Manifester pour dénoncer

Les slogans ont commencé à retentir vers 13 h au square Cabot, où environ 1000 personnes s’étaient rassemblées dimanche pour dénoncer le racisme anti-asiatique. En fin d’après-midi, ils étaient 3000.

« STOP ASIAN HATE », « Non à la fétichisation des femmes asiatiques » et « Fini les insultes », pouvait-on lire sur les nombreux cartons tenus à bout de bras.

PHOTO CATHERINE LEFEBVRE, COLLABORATION SPÉCIALE

Les slogans ont commencé à retentir vers 13 h au square Cabot, où environ 1000 personnes s’étaient rassemblées dimanche pour dénoncer le racisme anti-asiatique. En fin d’après-midi, ils étaient 3000.

Les discours émouvants montraient du doigt les incidents violents, mais aussi un quotidien truffé de racisme « ordinaire » et les stéréotypes hyper sexualisés rattachés aux femmes asiatiques. « C’est ce fétichisme qui a tué ces personnes à Atlanta », a scandé une jeune femme d’origine coréenne au micro.

À 16 h, la foule s’est immobilisée en hommage aux victimes d’Atlanta, dans un silence percé par quelques murmures. Certains s’étaient donné le mot et ont déposé au sol des bouquets de fleurs blanches.

D’autres mesures à venir

Le ministre de la Lutte contre le racisme, Benoît Charette, était présent pour soutenir la communauté asiatique. En entrevue avec La Presse, il a admis que le racisme anti-asiatique a proliféré.

« Il y a un lien maladroit et inadéquat qui est fait avec la pandémie et on offre notre support à la communauté. »

Un manifestant l’a interrompu d’un ton agressif et abrupt, plaidant qu’il était hypocrite qu’il soit présent alors que le gouvernement Legault refuse d’admettre la présence de racisme systémique au Québec.

Le ministre a vite répliqué.

Ce n’est pas un discours acceptable qu’on est en mesure de reprendre.

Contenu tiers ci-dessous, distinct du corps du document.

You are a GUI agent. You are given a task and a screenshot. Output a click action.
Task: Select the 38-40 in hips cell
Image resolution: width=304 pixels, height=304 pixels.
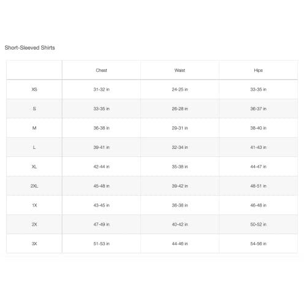click(x=258, y=128)
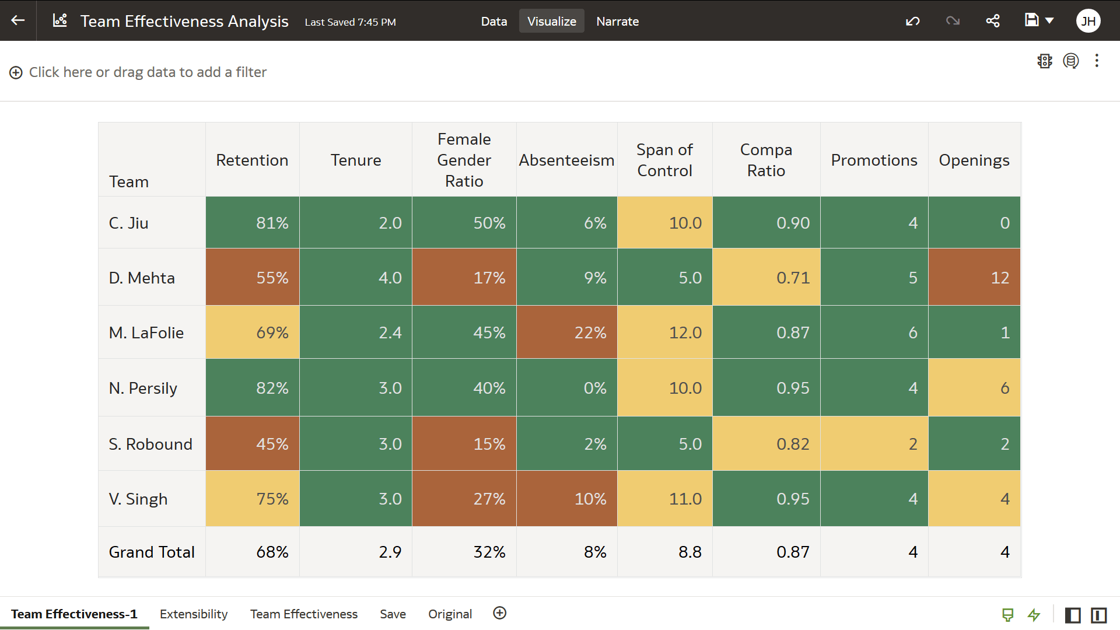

Le débat du racisme est à ce point important qu’il ne faut pas créer de la division.

Benoît Charette, ministre de la Lutte contre le racisme

Par contre, son gouvernement a fait des gestes concrets depuis le début de son mandat, a-t-il estimé.

Au sujet de mesures claires, rapides et spécifiques pour y remédier, le ministre a assuré qu’une « campagne sociétale de sensibilisation » était en cours et sera lancée d’ici l’automne. « Depuis ma nomination, on rencontre les leaders de chaque communauté pour établir un contact et voir comment on peut mieux répondre à ces attaques, informer les gens des recours qu’ils ont. »

Pour Bochra Manaï, commissaire à la lutte contre le racisme à Montréal, le racisme est systémique, a-t-elle dit sans toutefois commenter les propos du ministre.

« Que ce soit une insulte, du vandalisme, des commentaires haineux sur les réseaux sociaux, n’hésitez jamais à prendre des photos ou des captures d’écran et le dénoncer auprès des policiers. J’insiste : vous pouvez faire confiance au SPVM si vous êtes victimes d’actes haineux. »

La conseillère municipale Cathy Wong considérait la marche de dimanche comme « un devoir d’histoire », car le racisme anti-asiatique ne date pas d’hier. « Nous nous tenons encore debout », a-t-elle dit à la foule.